Service-oriented architecture, which aims to create a plug and play software environment of loosely coupled IT functions-as opposed to today's norm of tightly integrated, vertical stovepipes-seemed perfect. And at the time, the FBI happened to be pondering the state of its technology as it prepared for Sentinel, its new digital information sharing modernization project. "We were in a frenzy about it a year or so ago, when we were writing Sentinel requirements," recalls Jerome "Jack" Israel, the FBI's chief technology officer.
And service-oriented architecture remains promising. Sentinel should instigate an internal rollout of SOA within the FBI, bureau officials say.
But a SOA revolution has been postponed in favor of gradual change. "We've gone from maybe hyped-up about it to the cold realization that 'Hey, this SOA is a lot harder than industry is making it out to be,' " Israel says.

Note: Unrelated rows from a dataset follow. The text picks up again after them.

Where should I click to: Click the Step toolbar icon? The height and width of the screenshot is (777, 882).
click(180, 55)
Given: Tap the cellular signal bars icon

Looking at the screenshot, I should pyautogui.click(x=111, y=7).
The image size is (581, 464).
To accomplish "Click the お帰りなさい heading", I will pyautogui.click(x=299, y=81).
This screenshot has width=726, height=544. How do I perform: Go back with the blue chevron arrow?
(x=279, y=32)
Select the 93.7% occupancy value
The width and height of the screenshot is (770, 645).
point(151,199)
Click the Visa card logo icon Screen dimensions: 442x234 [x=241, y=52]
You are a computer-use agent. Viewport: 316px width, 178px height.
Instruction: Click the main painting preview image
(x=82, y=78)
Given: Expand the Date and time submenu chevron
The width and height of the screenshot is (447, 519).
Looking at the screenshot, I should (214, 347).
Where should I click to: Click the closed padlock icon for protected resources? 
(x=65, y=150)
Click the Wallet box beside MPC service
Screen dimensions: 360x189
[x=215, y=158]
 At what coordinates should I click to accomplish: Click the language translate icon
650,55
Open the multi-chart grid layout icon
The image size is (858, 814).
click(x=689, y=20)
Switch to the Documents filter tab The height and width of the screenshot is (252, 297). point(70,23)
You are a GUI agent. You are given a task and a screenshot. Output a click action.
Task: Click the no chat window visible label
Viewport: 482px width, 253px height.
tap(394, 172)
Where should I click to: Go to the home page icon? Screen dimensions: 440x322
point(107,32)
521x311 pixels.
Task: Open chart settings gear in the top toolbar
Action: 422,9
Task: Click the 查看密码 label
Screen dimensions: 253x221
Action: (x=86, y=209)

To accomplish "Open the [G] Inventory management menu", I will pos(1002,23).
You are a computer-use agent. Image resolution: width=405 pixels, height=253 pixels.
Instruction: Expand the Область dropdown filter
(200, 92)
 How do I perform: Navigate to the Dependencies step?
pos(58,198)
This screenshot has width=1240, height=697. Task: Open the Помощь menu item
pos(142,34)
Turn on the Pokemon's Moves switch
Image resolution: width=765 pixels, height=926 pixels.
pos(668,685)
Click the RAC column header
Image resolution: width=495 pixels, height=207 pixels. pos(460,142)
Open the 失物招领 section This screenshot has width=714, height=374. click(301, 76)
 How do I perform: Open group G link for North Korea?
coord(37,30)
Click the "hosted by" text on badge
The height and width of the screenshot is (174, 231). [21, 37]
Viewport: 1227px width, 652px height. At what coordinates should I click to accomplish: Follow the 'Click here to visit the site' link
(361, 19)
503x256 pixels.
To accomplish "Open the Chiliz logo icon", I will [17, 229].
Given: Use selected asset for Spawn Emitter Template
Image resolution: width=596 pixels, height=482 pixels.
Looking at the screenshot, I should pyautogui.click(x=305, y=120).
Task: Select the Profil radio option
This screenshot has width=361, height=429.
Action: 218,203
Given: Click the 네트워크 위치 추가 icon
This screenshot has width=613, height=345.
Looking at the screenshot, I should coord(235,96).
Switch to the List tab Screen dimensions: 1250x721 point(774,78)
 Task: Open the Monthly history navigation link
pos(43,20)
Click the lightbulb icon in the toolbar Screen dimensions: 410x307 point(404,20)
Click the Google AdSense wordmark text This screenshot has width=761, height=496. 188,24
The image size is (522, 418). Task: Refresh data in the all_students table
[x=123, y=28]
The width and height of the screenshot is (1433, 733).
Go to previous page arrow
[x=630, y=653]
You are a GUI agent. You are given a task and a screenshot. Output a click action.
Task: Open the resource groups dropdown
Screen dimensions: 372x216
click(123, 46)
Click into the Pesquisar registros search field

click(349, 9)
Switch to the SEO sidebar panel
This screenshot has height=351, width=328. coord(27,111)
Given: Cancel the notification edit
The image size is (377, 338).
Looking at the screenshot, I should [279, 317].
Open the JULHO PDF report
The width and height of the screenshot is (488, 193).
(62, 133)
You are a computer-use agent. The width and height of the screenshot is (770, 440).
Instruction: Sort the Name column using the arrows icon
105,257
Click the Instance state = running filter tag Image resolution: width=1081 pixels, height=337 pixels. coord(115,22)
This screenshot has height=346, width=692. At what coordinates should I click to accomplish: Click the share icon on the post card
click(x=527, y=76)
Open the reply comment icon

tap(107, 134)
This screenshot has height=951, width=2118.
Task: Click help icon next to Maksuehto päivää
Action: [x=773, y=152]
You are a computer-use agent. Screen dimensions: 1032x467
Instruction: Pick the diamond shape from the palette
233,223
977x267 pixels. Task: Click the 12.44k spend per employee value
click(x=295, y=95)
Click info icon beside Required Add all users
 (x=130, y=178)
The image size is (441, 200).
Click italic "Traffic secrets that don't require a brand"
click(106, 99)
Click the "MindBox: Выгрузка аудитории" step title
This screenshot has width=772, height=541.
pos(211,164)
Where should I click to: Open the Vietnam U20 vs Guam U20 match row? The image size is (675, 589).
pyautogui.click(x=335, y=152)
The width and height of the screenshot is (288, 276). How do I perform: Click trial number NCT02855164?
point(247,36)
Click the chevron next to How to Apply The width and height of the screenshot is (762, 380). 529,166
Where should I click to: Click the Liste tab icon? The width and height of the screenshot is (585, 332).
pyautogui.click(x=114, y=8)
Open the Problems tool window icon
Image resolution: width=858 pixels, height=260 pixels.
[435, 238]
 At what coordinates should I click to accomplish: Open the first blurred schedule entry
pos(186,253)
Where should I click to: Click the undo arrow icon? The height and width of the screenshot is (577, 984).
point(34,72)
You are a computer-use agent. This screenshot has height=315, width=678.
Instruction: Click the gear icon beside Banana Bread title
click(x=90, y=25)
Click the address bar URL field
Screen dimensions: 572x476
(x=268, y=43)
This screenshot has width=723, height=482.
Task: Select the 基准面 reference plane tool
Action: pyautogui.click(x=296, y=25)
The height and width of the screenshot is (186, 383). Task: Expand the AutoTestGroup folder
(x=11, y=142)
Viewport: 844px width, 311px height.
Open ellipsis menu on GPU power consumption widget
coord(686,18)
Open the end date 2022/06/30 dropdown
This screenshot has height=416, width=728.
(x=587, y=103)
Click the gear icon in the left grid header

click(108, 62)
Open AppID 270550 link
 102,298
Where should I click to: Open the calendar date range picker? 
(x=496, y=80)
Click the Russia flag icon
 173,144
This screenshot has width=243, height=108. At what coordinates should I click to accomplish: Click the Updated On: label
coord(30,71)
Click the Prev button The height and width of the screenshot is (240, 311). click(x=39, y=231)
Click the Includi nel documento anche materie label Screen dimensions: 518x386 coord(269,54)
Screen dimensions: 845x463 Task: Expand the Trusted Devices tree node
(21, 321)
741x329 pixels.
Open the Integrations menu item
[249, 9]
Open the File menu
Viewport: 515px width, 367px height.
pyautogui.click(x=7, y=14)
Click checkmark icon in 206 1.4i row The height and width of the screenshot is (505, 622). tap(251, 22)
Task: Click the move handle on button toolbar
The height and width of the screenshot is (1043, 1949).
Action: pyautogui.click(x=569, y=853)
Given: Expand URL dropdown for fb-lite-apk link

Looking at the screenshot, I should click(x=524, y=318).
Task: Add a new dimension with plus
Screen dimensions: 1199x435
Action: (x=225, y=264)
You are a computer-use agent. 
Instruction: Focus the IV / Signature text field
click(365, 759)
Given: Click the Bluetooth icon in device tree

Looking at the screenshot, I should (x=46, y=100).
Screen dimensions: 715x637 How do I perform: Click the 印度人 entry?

Standards aren't quite developed and vendors continue to incorporate proprietary elements into SOA products, he adds. So the bureau is taking a conservative, tiered approach. For now, the FBI will focus on reusing software while considering whether to buy an enterprise service bus, a way of implementing SOA through middleware. Realizing SOA through middleware might be simpler, Israel says, than the alternative approach of breaking down interlocked processes into individual components, listing those components in a registry and having data hop from one component to the next.
But it's mostly in the enterprise service bus area where vendors have larded up their SOA products with proprietary standards, says Dennis Nadler, a former chief engineer at the Defense Information Systems Agency, which is at the forefront of SOA adoption. "On the edge, sure, it may look like an enterprise service bus . . . but behind the scenes, it's all proprietary," is too often the disappointing reality of vendors' products, he adds.
As for registry standards, Nadler argues the standard for listing SOA components (called UDDI, for universal description, discovery and integration) is stable, though he admits it lacks useful data such as metrics on component reliability. "SOA is not a silver bullet. It applies in certain types of situations, and sometimes it doesn't," he adds.
Ironically, the FBI happens to be on the cutting edge of SOA adoption-not internally within the organization, but in a series of information sharing pilots with regional databases. Under its Regional Data Exchange (R-DEx) program, the FBI has created plug-ins to Justice Department databases for four regional law enforcement data sharing associations, with more to come. And they did it by building a SOA registry that incorporates off-the-shelf IT products. To participate, the regional associations don't need to build their systems to a specific data standard; they just need a node capable of sending and receiving data in R-DEx format, called the Law Enforcement Exchange Specification.
And the bureau already has taken advantage of SOA's flexibility by pulling out and swapping around some of R-DEx's components, says project manager Margie Lonergan. "I won't kid you, it's not like you plug in a USB port and it recognizes it," she says. "There is some level of integration, but we've tried to minimize that." For example, the FBI found that the rather expensive portal function wasn't being used, so they took it down. They've changed search function vendors, too. A SOA structure keeps vendors on their toes, Lonergan adds. The knowledge that they're easily replaced, "entices them to make sure they stay best of breed," she says.
And FBI officials certainly like to hold up R-DEx as an example of what the agency can do. Operational in areas around St. Louis, Seattle, San Diego, Jacksonville, Fla., and Atlanta, R-DEx could extend soon to Miami and Chicago. FBI officials also plan to add functions. But the lessons learned with R-DEx might not be completely applicable when it comes to implementing SOA within the bureau.
"R-DEx is not a huge, huge system," says Dean Hall, project management executive for the FBI's Office of IT Project Management. "Smaller systems are easier to do than large systems. . . . The larger you go, the more challenges you have."
Successful project management often requires hewing to the last generation of technology, rather than breaking new ground, Israel says. Currently, the FBI wants to go for basics such as component reuse based on enterprise application integration tools, he adds. The bureau has studied enterprise service buses and found they present problems for any agency working in a secure environment. Those complications can be overcome, but that requires extra work that vendors tend to minimize, if they're aware about them at all. So rather than take a huge leap at once toward SOA, the bureau will incorporate a variety of approaches to see how they shake out, Israel says. When SOA first caught on as a buzzword, it seemed like it would be easy, he adds. "But boy, it's not. There's a long way to go."